Being intoxicated is probably the ONLY way “Game Party 2” is much fun at all.
As the name implies, Midway’s “Game Party 2” is the sequel to – surprise! – “Game Party”, a mini-game collection that was released not even a year ago on the Wii for the budget price of $20.
“Game Party 2” does little other than add new mini-games. It adds five of them, in fact, as the rest of the 11 were present in the original game.
There’s a fair variety in the mini-games, and you’ll end up playing such classics as Darts, Beanbags, Horseshoes, and Ping Cup, which is essentially Beer Pong without the added bonus of alcohol.
There are a lot of problems with these games, one of which being that they don’t actually play all that differently from each other. You play Skill Ball the same way you play Horseshoes, and you play Ping Cup the same way you play Hoop Shoot.
The other major problem with the gameplay is that it never really feels right. Most people would probably be familiar with the game of Skill Ball – AKA Skee Ball – but chances are that they won’t ever be able to get the ball to go where they want it to in this Wii incarnation.

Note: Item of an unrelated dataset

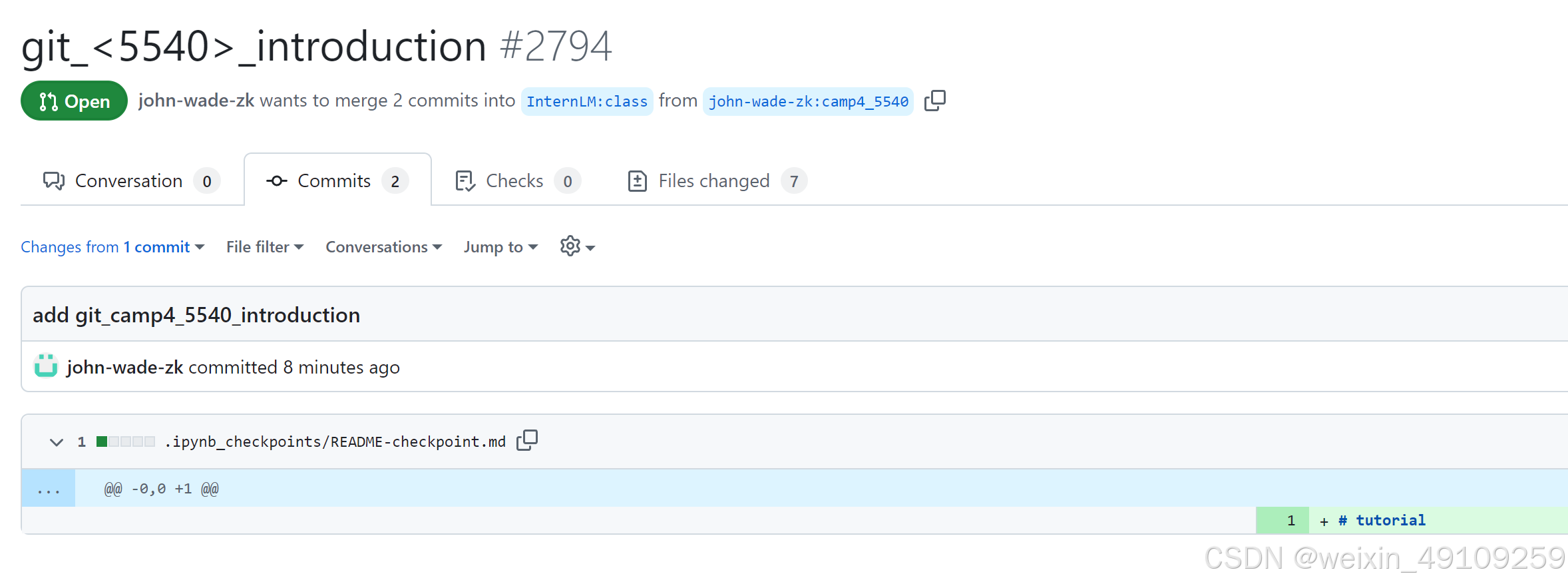Click line number 1 in the diff
The height and width of the screenshot is (584, 1568).
1290,520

In fact, the only game that really manages to avoid this is Trivia. You simply point and click on answers. Amazingly, Midway didn’t find a way to screw up the controls for that one.
The game also boasts character customization for players’ avatars, but this, too, is disappointing. The look and feel of these characters is definitely reminiscent of Nintendo’s own Miis, but the list of options for their appearance (even after unlocking items) is severely limited and not very appealing.

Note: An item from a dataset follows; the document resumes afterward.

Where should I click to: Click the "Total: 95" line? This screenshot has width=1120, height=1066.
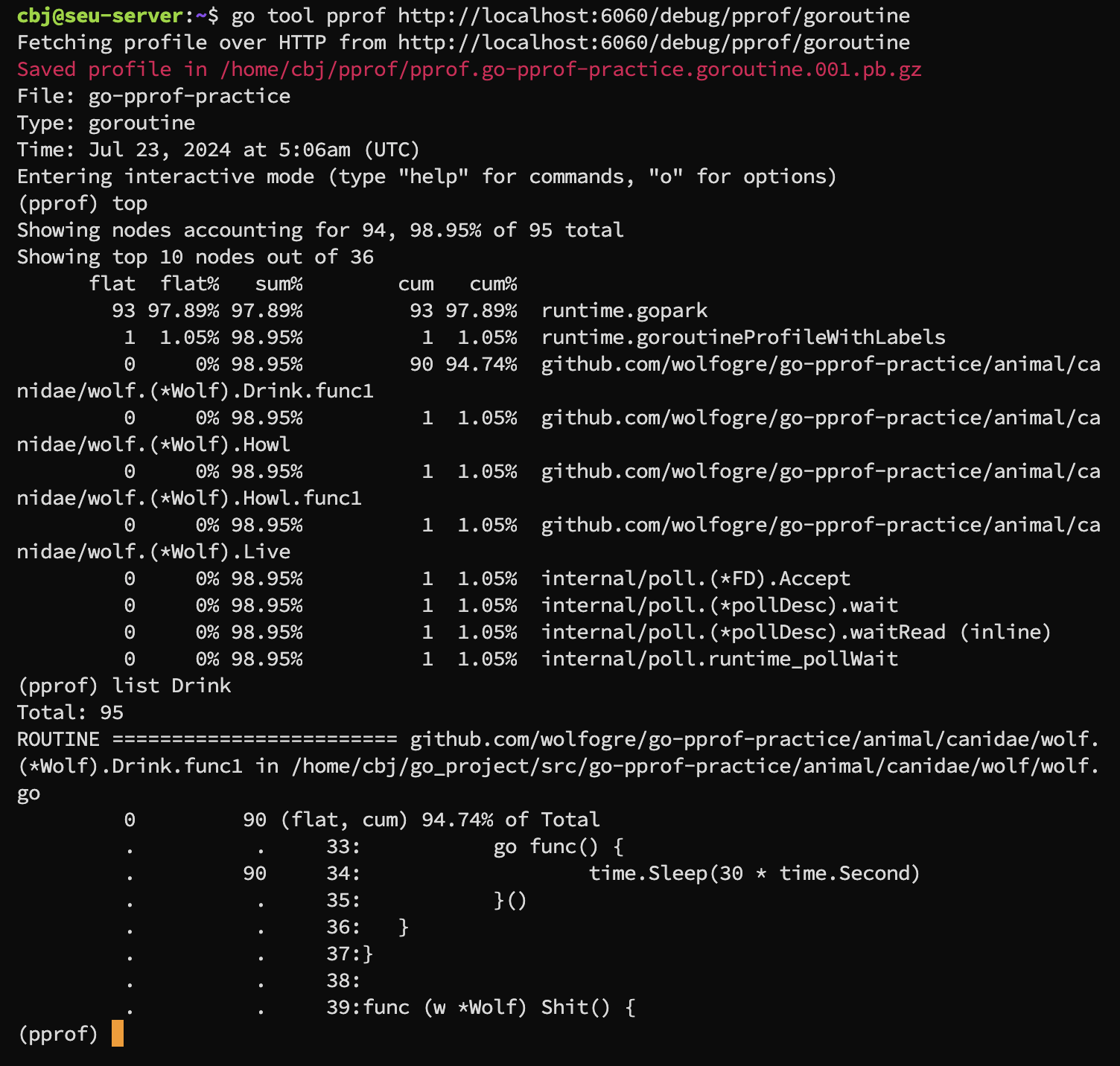pos(70,712)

The entire aesthetic look, in fact, is a disappointment. While the Wii has never been one to lay claim to amazing looking graphics, the way character models, objects and environments look leaves much to be desired.

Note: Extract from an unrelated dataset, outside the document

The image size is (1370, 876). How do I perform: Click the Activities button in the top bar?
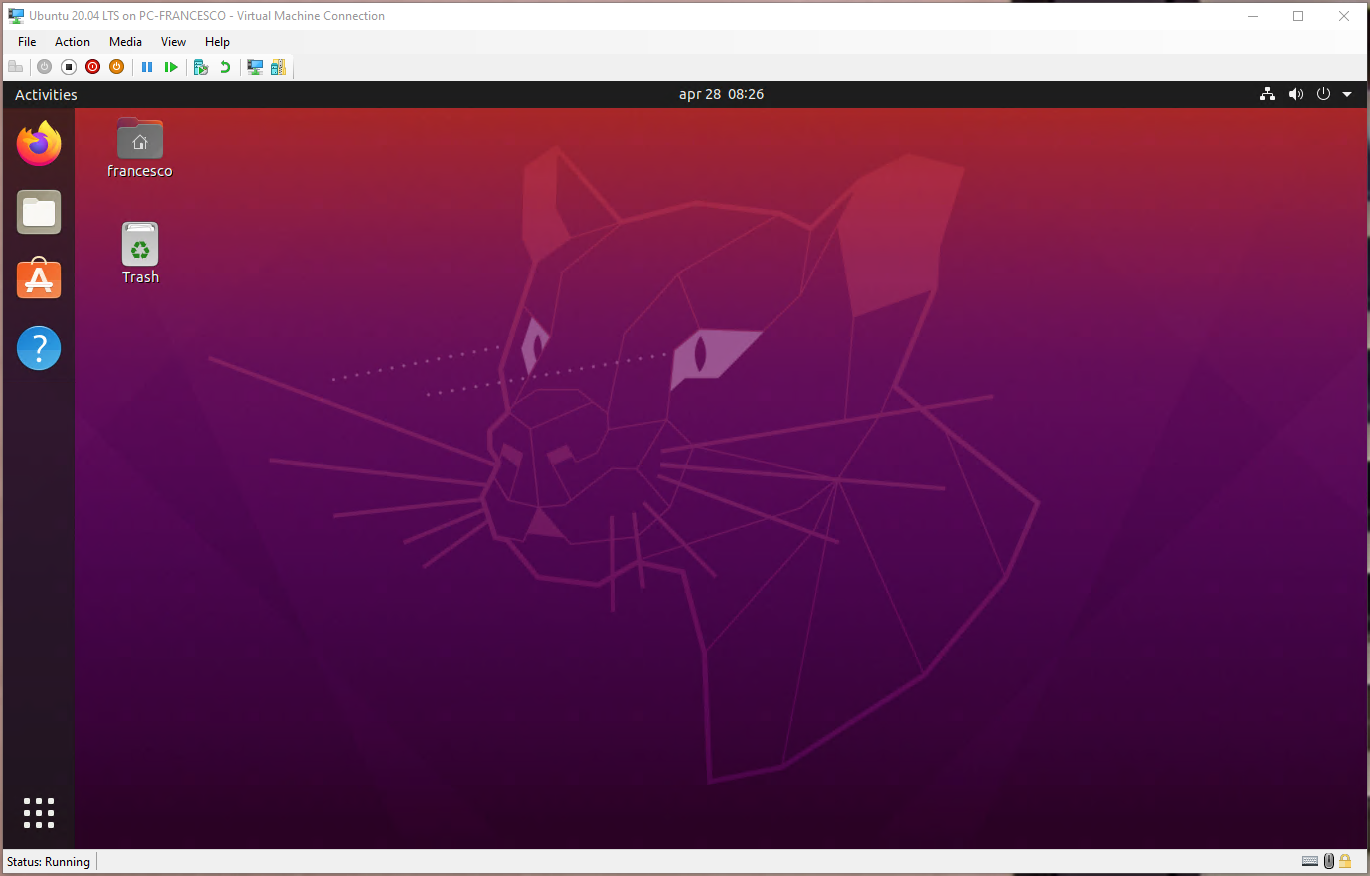[45, 93]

“Game Party 2” does, however, make good on the “party” aspect of its title. All of the games are meant to be played with multiple people, and the game sports a Tournament mode for up to 16 players.
Despite Tournament mode sporting a fair amount of customizability, it’s really only useful if you want to bring down an enjoyable night with you and 15 of your closest friends.
Perhaps I’m being too harsh on “Game Party 2.” In all honesty, it could easily be worse. However, it’s hard to say that the game does anything well when many other Wii games have done it all better.
The Wii is full of mini-game collections. A lot of them are bad, but many are easily more enjoyable than this game.
On the upside, “Game Party 2” is a budget release at $30.
On the downside, that’s at least $20 too much.
“Game Party 2” is available now for the Nintendo Wii, but if you see it on the shelf, do yourself a favor and let it sit there.